The code is successfully tested by using Python 3.7 on Windows 10. It relies on the following dependencies:

  • numpy (>=1.18.1)
  • scipy (>=1.4.1)
  • scikit-learn (>=0.22.1)
  • pylcs (>=0.06)
  • tqdm (>=4.42.1)
  • POT (>=0.7.0)
  • dtw-python (>=1.1.4)
  • torch-geometric (>=1.6.3)

Run the experiment

In the simplest instance, you can run the experiment script 'main.py' as follows:

python3 main.py

which will run the FLCS kernel (LCS implementation) on the MUTAG dataset as default.

To manage the experimental settings, we implement a class "exTask", which is in a list variable "tasklist" (you can check in the "main.py"). Here are several examples to change the settings:

exTask(all_methods['LCSkernel'],
{'s':[0.5],'rho':[0.2],'ot_maxIter':50,'ot_epsilon':0.01,'dist_mode':'euclidean','method':'LCS'},
['PTC_MR'])

which runs the FLCS kernel (LCS implementation) on the PTC_MR dataset (about the meaning of parameters, we explain them in the "LCSkernel.py").

exTask(all_methods['LCSkernel'],
{'s':[0.2, 0.5],'rho':[0.2, 0],'ot_maxIter':50,'ot_epsilon':0.01,'dist_mode':'euclidean','method':'LCS'},
['MUTAG','PTC_MR'])

which runs the FLCS kernel (LCS implementation) with 4 combinations of parameters (s = 0.2, rho = 0.2 and s = 0.2, rho = 0 and s = 0.5, rho = 0.2 and s = 0.5, rho = 0) on both of the MUTAG and the PTC_MR datasets.

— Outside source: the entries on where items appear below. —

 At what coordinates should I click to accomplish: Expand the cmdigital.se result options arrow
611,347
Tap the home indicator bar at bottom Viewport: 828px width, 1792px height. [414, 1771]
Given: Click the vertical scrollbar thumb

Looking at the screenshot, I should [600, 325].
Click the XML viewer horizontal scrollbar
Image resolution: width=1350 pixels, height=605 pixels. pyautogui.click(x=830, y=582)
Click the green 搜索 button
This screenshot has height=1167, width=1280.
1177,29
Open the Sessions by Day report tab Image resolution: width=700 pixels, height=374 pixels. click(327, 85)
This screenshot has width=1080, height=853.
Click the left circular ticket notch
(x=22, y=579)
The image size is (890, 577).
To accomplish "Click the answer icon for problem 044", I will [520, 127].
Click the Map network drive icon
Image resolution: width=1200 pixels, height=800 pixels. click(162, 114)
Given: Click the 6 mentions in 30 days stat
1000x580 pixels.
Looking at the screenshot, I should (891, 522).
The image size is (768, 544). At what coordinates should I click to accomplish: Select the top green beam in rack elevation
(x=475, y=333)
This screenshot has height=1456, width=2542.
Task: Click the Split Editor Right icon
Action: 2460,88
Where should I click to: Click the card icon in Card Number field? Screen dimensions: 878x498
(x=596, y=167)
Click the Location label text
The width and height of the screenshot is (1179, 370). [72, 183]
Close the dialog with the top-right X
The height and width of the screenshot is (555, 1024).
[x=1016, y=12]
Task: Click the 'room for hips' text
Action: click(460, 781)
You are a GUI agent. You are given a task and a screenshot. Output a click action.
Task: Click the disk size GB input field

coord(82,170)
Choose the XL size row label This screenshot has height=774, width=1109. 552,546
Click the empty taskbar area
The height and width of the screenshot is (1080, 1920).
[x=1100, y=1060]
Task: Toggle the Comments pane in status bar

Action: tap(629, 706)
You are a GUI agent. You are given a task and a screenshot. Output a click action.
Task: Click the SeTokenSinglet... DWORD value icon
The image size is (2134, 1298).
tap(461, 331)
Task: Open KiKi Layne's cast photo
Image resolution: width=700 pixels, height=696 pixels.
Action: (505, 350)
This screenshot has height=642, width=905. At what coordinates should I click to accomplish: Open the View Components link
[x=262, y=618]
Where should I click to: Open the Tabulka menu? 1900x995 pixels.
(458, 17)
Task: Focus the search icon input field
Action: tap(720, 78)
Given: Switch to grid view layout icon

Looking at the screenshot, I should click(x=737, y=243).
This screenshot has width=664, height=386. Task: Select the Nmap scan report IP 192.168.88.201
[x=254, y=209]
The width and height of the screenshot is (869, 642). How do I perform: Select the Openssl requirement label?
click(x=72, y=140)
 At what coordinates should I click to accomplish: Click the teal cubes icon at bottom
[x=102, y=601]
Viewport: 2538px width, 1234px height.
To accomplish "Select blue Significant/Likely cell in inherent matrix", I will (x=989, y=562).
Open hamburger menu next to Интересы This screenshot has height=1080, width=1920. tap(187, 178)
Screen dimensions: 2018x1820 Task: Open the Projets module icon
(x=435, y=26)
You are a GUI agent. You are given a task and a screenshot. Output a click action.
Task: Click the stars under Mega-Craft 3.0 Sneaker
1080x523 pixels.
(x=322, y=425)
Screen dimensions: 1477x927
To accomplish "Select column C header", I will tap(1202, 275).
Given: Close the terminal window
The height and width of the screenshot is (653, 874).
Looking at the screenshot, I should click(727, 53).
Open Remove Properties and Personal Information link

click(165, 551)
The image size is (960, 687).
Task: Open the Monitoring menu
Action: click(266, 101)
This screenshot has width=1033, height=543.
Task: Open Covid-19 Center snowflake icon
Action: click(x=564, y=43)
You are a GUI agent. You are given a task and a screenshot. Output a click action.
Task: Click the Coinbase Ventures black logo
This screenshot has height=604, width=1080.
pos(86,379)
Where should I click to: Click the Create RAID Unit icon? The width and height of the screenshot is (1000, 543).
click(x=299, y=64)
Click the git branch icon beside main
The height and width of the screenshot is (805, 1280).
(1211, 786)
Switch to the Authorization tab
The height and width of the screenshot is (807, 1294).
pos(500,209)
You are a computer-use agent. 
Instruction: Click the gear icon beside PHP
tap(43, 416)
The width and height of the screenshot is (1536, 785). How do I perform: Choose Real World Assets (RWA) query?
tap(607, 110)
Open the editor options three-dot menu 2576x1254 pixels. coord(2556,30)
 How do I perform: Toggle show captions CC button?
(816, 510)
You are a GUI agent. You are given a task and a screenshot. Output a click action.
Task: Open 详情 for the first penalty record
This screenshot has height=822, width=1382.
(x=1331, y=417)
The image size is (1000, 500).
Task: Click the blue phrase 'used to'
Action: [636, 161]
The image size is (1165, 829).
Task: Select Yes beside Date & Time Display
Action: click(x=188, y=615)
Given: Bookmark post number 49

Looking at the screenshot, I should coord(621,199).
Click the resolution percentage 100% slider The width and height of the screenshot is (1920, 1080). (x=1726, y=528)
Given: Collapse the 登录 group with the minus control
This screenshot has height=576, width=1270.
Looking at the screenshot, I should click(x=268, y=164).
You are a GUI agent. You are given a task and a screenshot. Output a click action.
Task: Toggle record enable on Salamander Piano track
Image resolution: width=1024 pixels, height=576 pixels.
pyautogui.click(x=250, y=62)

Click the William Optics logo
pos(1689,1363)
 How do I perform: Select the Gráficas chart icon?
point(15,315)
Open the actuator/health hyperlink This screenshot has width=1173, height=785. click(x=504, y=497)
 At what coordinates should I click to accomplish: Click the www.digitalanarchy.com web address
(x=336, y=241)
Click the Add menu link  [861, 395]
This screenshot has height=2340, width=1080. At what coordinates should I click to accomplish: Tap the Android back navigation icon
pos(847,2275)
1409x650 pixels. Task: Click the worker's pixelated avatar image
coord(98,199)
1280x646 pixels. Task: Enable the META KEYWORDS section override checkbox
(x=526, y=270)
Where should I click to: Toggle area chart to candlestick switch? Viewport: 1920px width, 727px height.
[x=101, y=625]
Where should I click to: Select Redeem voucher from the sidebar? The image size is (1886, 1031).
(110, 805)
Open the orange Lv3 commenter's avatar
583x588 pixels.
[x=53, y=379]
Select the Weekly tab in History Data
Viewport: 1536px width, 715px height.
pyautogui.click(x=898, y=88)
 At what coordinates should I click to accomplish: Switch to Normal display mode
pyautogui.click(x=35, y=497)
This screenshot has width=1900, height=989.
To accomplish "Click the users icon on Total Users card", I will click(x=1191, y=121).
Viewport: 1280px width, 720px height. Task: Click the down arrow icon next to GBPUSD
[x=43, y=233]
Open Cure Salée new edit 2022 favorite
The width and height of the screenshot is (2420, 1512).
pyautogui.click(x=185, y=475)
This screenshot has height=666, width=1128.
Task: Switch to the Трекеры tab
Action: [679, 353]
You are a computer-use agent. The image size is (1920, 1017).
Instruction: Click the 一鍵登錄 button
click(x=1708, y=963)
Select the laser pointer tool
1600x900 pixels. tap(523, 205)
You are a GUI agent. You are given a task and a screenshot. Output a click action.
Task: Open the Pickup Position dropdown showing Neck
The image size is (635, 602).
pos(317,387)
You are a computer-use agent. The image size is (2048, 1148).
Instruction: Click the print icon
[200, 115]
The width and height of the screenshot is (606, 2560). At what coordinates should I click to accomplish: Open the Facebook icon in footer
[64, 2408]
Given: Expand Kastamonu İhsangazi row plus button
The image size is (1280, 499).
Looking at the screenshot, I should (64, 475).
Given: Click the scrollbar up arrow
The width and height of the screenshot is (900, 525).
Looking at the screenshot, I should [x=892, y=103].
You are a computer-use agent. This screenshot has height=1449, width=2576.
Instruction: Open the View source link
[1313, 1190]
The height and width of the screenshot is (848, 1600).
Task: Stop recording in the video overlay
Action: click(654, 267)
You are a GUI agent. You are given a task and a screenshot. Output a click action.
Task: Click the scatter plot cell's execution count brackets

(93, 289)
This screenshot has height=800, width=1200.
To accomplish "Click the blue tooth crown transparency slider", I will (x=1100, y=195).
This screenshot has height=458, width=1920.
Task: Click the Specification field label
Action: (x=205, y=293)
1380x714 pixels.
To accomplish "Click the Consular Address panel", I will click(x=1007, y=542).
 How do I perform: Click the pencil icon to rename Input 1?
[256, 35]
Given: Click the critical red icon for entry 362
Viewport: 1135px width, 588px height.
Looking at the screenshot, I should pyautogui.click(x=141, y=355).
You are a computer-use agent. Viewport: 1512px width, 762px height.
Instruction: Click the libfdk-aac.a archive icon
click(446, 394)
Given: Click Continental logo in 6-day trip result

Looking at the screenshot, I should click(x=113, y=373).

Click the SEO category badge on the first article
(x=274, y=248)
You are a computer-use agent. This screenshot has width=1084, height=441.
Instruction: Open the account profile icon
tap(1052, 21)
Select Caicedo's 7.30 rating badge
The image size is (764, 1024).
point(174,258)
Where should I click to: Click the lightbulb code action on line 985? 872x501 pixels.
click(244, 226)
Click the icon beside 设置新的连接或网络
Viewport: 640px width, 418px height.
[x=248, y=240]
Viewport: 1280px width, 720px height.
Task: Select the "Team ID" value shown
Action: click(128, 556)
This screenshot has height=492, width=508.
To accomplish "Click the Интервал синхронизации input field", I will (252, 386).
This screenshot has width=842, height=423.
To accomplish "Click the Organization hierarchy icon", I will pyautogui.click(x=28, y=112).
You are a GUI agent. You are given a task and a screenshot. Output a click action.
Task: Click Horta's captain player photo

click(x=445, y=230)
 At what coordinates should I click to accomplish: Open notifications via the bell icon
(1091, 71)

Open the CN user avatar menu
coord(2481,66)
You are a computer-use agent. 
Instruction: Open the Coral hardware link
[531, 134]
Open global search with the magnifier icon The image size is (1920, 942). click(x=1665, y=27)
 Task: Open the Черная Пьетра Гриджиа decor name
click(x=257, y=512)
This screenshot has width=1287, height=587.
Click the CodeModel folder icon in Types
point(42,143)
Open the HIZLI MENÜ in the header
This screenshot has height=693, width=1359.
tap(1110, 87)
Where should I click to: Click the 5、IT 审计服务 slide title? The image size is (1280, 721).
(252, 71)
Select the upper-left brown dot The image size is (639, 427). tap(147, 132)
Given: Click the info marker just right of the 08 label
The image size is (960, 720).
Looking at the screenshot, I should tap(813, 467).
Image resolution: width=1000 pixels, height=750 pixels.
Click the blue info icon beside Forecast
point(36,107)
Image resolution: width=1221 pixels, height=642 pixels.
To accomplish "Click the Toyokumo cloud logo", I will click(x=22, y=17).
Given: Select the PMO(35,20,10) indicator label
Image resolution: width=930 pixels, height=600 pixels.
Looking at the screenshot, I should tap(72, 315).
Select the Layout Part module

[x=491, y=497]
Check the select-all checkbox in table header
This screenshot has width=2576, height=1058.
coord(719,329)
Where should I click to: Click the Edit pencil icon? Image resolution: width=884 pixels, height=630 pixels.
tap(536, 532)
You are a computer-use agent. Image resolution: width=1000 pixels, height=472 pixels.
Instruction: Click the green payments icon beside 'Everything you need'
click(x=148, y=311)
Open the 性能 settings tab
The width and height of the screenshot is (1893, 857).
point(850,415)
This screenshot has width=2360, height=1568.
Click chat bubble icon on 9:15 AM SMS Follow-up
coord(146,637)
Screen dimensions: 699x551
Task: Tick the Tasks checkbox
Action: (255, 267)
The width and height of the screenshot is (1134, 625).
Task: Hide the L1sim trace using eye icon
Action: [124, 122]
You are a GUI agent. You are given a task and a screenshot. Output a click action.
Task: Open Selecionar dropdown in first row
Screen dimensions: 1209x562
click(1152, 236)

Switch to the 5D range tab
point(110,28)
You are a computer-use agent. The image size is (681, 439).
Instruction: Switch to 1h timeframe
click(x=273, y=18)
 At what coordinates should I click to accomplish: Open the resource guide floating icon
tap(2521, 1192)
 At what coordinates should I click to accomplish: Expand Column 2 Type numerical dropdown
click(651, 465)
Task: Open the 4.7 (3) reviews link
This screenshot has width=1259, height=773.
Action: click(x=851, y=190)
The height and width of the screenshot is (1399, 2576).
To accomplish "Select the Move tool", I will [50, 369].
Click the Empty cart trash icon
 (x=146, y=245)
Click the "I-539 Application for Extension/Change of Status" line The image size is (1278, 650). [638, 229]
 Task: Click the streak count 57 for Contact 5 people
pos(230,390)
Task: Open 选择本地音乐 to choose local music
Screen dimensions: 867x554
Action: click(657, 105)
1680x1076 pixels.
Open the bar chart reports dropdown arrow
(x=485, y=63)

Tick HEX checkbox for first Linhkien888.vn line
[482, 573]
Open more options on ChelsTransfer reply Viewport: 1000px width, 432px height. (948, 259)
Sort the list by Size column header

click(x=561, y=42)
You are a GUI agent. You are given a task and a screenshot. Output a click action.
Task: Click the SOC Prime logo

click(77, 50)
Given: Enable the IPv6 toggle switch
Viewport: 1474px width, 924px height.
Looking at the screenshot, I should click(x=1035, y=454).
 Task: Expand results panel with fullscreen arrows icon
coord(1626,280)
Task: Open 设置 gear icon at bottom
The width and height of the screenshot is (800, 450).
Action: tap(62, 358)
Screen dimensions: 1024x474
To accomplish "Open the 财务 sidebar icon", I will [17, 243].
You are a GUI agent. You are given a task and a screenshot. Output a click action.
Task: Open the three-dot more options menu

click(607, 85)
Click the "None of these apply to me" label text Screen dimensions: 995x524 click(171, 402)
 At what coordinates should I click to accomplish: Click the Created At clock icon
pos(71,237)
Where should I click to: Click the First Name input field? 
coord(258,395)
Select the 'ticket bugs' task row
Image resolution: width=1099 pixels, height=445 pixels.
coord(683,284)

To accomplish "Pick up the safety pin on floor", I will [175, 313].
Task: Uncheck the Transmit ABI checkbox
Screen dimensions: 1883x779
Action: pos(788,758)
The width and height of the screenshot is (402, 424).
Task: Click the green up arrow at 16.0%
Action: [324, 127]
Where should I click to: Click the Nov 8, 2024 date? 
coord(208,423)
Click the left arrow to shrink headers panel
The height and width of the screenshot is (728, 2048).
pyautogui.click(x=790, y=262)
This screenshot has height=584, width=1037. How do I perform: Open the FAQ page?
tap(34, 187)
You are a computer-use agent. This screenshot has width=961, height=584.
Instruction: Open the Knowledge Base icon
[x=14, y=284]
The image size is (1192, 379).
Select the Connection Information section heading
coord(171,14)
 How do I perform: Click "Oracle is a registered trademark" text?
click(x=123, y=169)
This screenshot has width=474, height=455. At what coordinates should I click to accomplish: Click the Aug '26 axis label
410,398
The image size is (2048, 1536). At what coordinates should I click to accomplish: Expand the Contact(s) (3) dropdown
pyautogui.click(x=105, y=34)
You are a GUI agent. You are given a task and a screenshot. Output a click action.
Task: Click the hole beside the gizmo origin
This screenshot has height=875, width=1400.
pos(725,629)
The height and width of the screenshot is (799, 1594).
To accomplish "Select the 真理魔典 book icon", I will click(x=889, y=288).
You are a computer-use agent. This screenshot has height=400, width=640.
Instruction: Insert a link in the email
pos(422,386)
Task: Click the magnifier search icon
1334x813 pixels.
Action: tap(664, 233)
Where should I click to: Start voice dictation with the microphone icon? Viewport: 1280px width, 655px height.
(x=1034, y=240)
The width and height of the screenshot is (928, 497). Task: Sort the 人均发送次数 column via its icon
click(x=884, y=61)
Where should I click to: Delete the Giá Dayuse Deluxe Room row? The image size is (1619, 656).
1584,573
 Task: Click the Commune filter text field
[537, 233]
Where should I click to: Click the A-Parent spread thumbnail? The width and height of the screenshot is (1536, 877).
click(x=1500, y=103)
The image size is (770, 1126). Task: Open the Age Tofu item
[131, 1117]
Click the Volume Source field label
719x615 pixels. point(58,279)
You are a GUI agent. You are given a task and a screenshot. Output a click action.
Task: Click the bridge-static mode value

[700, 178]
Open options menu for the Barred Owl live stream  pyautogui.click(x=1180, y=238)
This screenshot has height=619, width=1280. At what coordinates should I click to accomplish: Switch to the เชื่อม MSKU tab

To run the DTW implementation, you can change the value of "method" item in the parameter dict to a string 'DTW'. Please note that for the DTW implementation, you should set the "dist_mode" item to specify a metric for computing distance of node/edge features. Here we use the Euclidean distance as default.

Citation

If you find this useful, please cite it by using the following Bibtex citation:

@article{huang2021lcs,
 title={LCS graph kernel based on Wasserstein distance in longest common subsequence metric space},
 author={Huang, Jianming and Fang, Zhongxi and Kasai, Hiroyuki},
 journal={Signal Processing},
 volume={189},
 pages={108281},
 year={2021},
 publisher={Elsevier}
}